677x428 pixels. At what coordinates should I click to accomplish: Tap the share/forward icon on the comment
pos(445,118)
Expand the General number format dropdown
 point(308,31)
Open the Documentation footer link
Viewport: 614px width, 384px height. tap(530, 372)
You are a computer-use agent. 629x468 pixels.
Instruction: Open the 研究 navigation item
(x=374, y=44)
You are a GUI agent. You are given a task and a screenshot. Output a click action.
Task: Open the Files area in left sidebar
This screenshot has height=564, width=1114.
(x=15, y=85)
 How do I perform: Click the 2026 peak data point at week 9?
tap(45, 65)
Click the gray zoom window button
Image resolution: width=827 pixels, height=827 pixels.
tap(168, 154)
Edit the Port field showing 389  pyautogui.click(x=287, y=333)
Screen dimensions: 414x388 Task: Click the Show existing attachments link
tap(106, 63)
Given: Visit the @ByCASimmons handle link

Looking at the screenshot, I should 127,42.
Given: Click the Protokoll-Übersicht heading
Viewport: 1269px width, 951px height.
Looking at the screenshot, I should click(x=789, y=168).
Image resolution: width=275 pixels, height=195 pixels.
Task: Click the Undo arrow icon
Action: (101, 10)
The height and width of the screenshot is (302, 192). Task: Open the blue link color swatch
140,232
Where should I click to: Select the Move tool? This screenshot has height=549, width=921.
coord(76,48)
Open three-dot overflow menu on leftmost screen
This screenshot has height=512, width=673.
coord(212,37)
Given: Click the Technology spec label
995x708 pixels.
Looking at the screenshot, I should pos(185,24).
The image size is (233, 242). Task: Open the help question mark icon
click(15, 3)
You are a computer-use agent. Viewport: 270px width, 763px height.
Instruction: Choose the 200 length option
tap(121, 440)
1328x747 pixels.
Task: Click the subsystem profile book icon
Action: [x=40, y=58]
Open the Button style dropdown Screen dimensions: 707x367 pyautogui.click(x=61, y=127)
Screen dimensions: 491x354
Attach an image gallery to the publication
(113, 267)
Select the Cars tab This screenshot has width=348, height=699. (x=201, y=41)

•••••

Would you filter the entries above and keep each line that has the word "agent"?

You are a computer-use agent. 629x468 pixels.
You are a GUI agent. You are given a task and a screenshot. Output a click action.
You are a computer-use agent. Viewport: 270px width, 763px height.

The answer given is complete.